For a documentary that seems to aspire to showcase the many facets of_ Bob Guccione -pornographer, artist, renaissance man! - this is a very surface-level enterprise. There's a lot of talk of Bob Guccione in this film, but not much of Guccione himself (the fact that he died in 2010 doesn't mean he can't be a presence; Roger Smith's shadow was cast over every scene in Michael Moore's _Roger and Me, and he never formally appeared in the film--then again, maybe that's because Moore's film is all about the effect's Smith's business decisions have on the film's subjects, while Filthy Gorgeous _is focused on events that happened _to Guccione; simply put, he's not the protagonist of his own story).
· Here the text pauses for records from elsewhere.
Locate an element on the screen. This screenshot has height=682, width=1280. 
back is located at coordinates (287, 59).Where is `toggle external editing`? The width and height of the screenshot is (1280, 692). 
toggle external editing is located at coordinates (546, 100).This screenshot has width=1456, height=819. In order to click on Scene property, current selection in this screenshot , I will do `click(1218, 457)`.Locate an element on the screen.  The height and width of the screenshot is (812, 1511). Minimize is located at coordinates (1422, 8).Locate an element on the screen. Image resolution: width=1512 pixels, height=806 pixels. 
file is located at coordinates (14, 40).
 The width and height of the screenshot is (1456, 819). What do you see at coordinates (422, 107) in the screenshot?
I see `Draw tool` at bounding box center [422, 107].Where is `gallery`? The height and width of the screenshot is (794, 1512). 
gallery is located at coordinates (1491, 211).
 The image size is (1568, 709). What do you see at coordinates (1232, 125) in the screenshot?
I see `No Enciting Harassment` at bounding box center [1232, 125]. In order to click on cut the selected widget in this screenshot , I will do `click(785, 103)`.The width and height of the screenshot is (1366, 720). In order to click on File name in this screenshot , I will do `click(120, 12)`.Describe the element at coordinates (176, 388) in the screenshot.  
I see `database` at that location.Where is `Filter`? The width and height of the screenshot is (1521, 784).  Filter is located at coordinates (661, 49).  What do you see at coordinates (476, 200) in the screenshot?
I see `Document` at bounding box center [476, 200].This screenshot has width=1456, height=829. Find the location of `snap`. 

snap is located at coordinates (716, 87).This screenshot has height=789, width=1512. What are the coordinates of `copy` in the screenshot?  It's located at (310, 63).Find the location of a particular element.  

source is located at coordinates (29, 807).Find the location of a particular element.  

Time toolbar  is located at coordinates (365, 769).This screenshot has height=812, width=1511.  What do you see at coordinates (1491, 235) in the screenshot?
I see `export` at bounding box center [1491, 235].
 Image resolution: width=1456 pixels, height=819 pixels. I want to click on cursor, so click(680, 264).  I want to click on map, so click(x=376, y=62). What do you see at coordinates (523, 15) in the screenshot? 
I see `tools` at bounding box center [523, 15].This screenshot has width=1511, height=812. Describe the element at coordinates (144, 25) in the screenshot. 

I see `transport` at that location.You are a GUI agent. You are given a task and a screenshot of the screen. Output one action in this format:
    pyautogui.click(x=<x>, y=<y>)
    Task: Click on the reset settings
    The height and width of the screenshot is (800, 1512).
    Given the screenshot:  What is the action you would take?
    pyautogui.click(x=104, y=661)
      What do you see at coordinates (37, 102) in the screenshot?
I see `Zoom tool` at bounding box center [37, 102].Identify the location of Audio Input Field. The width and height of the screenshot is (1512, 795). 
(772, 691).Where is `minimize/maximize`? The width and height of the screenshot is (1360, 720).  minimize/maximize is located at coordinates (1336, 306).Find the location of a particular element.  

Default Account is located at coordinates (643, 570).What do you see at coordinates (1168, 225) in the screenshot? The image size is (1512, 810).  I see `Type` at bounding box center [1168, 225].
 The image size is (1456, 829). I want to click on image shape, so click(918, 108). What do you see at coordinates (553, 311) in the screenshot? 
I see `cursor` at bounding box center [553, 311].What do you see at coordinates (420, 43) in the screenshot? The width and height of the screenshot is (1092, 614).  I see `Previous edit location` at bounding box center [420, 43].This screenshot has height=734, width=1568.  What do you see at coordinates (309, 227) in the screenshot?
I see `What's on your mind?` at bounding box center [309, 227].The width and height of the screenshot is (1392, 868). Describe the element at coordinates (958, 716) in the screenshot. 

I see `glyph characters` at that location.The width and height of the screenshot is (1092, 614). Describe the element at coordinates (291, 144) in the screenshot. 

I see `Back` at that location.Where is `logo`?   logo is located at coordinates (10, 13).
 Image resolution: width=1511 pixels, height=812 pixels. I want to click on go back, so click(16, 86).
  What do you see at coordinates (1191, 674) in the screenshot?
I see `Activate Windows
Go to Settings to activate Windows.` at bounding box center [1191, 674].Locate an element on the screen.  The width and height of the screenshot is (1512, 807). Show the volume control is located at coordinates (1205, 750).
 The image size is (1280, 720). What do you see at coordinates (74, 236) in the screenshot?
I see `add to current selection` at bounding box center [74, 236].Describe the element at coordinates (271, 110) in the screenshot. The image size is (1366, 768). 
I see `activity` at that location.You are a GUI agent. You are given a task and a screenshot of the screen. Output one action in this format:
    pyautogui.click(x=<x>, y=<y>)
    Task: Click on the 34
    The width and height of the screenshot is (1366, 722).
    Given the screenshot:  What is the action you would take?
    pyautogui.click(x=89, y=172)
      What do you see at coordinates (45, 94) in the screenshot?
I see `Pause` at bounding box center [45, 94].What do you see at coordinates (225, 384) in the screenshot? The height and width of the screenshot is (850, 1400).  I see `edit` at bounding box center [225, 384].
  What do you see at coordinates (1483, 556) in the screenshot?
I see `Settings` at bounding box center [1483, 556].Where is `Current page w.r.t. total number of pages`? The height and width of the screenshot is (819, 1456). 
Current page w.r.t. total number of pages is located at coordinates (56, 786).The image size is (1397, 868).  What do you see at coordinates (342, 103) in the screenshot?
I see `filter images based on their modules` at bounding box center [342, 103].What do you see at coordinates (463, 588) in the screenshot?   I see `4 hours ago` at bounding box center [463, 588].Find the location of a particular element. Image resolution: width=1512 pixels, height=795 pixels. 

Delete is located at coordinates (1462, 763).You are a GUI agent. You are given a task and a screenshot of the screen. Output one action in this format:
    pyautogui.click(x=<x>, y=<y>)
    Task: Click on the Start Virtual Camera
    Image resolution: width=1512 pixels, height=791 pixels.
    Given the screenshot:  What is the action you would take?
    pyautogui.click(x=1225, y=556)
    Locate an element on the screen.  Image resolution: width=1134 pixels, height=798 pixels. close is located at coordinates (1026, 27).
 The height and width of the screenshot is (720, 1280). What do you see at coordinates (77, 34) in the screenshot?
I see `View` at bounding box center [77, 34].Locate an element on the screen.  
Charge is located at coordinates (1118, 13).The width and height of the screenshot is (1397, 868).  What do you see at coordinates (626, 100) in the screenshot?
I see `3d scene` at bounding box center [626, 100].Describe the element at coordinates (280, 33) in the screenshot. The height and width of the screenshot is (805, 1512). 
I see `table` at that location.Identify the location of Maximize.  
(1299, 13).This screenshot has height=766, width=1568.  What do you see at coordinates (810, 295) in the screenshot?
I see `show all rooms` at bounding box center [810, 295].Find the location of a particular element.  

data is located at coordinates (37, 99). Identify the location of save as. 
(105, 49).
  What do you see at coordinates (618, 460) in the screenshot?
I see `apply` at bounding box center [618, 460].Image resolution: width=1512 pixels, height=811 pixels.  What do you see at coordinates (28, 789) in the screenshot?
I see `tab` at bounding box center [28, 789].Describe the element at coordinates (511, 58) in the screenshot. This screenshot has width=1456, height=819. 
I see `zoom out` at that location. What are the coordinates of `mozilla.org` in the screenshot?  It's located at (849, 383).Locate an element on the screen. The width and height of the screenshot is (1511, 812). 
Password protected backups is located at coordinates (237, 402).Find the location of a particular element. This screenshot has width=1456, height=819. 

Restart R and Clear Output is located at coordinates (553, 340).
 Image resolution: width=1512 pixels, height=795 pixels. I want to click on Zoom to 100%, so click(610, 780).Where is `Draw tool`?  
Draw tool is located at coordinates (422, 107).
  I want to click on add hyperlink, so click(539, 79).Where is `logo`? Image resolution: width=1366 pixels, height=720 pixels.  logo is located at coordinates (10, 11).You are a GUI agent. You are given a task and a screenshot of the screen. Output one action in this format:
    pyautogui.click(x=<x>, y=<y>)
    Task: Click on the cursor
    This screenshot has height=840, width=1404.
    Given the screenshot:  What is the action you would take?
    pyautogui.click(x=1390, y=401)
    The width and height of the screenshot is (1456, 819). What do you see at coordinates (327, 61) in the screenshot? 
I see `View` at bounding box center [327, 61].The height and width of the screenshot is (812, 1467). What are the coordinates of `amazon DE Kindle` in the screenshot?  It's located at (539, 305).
Much like the use of music, there's another stylistic decision that undermines what Aldrich is (I think) trying to accomplish. Structurally, Guccione's life is divided into segments based on his business endeavours: starting Penthouse _magazine; the artistic and financial disaster that was _Caligula; expanding his publishing empire to include Omni and other more mainstream titles (before its collapse and eventual bankruptcy). It all feels like it should have the pop culture zip of a triple-X take on _Citizen Kane, _but while the various interviewees (including Guccione's two sons) speak often of his desire, passion, and stubbornness when it came to topics like art, journalism, and liberty, we're constantly missing the detail that creates a truly personal portrait.

Consider the fact that Bob Guccione Jr. is a producer of this film, yet spent most of the last 20 years of his father's life estranged from him.

What more could he tell of his father's story than the scantest surface details? And what more could your soundtrack do than score those moments in the most obvious, uninteresting way?